The Court of Appeals (Miller, Ray (concurring specially), Branch (concurring in the judgment only)) reversed the decision, finding that issues of fact remained regarding whether the emergency room liability provisions of the Georgia Code applied. Specifically, Judge Miller found a question of fact existed as to whether the actions in delaying treatment constituted emergency care. Judge Ray, concurring specially, wrote that there instead existed a question of fact regarding whether the actions constituted gross negligence.

On June 3, 2013, the Supreme Court unanimously granted the petition for certiorari to review the following issues:

  1. Whether the Court of Appeals erred by reversing the trial court’s grant of summary judgment in favor of the defendants.
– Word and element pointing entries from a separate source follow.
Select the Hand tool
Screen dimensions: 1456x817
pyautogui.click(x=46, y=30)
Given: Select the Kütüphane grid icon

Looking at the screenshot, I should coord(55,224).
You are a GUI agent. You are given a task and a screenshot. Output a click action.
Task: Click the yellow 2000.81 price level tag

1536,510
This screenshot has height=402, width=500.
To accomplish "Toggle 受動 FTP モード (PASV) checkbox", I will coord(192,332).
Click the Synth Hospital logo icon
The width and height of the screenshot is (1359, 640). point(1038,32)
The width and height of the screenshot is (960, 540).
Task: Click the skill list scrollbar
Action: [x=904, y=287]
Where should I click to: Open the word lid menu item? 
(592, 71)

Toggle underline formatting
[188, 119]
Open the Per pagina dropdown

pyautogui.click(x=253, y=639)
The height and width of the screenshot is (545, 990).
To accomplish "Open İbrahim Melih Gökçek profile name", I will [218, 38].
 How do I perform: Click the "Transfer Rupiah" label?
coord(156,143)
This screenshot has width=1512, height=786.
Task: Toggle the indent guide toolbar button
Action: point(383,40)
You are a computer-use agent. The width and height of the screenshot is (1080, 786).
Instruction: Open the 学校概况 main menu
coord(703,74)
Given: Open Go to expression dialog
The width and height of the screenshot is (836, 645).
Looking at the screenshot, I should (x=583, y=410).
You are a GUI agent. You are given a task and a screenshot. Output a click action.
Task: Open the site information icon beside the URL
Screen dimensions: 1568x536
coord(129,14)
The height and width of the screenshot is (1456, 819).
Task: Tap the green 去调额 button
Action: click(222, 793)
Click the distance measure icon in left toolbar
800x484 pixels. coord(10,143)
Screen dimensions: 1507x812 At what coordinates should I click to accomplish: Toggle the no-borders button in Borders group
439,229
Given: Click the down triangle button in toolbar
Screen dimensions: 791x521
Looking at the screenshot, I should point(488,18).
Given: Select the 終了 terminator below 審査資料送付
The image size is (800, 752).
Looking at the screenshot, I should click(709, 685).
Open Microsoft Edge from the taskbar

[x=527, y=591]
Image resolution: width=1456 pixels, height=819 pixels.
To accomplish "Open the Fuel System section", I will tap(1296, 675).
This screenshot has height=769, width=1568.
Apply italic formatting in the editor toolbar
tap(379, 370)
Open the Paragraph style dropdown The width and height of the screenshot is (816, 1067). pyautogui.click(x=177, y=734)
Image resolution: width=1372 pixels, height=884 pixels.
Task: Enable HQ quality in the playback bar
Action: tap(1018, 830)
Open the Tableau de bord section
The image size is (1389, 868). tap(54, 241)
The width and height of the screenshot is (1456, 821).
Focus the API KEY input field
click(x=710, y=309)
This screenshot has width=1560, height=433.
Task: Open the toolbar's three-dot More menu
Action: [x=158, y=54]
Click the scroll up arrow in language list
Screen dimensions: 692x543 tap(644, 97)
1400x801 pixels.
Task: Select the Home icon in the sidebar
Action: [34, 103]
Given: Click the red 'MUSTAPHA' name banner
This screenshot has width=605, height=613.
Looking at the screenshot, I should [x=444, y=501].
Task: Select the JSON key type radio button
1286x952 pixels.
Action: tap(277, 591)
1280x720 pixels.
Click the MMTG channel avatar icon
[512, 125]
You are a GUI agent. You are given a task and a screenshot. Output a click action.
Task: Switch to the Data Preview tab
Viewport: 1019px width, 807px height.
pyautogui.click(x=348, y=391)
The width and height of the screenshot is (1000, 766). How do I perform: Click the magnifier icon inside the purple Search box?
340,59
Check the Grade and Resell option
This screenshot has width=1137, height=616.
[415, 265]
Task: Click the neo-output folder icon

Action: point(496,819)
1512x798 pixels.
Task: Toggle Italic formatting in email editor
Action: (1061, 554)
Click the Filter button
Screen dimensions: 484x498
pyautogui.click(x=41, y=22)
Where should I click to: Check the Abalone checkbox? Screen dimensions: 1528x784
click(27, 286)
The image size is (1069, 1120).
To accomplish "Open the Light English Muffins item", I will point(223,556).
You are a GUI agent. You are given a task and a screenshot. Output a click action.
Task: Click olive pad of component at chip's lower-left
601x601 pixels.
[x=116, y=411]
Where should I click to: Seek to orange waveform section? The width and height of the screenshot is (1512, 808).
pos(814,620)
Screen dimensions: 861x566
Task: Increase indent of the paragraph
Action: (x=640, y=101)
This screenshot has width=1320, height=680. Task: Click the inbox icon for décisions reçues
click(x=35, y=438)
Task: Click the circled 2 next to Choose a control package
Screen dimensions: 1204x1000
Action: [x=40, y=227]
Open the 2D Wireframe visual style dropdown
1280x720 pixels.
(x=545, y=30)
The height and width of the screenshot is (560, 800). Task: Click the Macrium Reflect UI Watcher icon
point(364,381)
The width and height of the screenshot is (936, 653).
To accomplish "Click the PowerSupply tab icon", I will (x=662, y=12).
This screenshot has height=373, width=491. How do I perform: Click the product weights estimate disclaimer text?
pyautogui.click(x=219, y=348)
The case was heard on September 10, 2013.

On February 24, 2014, the Supreme Court unanimously affirmed the decision of the Court of Appeals. Writing for the Court, Chief Justice Thompson explained that a question of fact exists and thus defendants were not entitled to summary judgment. There is no dispute that the care was emergency medical care and there was no evidence Dailey’s condition had stabilized enough for him to receive treatment as a nonemergency patient. But a question of fact existed whether there was gross negligence, precluding summary judgment.

S13A1601 Ford Motor Co. v. Conley et al.

This case began with a single-car crash that killed Conley’s mother and severely injured her son, but is before the Supreme Court on a grant of a motion for new trial. In 2007, Conley filed a product liability suit against Ford as a result of the crash and, during discovery, Ford objected to any questions about the names and amounts of its insurance coverage. After a two-week trial in 2009, jurors returned a verdict in favor of Ford. But in June 2011, during the trial of another product liability case, Ford disclosed that it had excess verdict insurance coverage from a variety of different carriers. Conley then filed an extraordinary motion for new trial, claiming that the lack of information about the insurance coverages prevented Conley from questioning jurors about potential connections to insurers. The trial court granted the motion, finding Ford “intentionally misled” Conley and that Conley had not waived her right to qualify the jury. Ford appealed.

The Court of Appeals equally divided on the question in an unpublished 5-5 order (two judges recused) and the case was transferred by laws to the Supreme Court of Georgia for determination.

The case was heard on October 21, 2013.

On February 24, 2014, the Supreme Court unanimously affirmed the trial court decision (Melton concurring). Writing for the Court in a 58-page opinion, Justice Nahmias explained that, in spite of the high bar for an untimely, extraordinary motion for new trial, the trial court did not abuse its discretion in granting it in this particular case.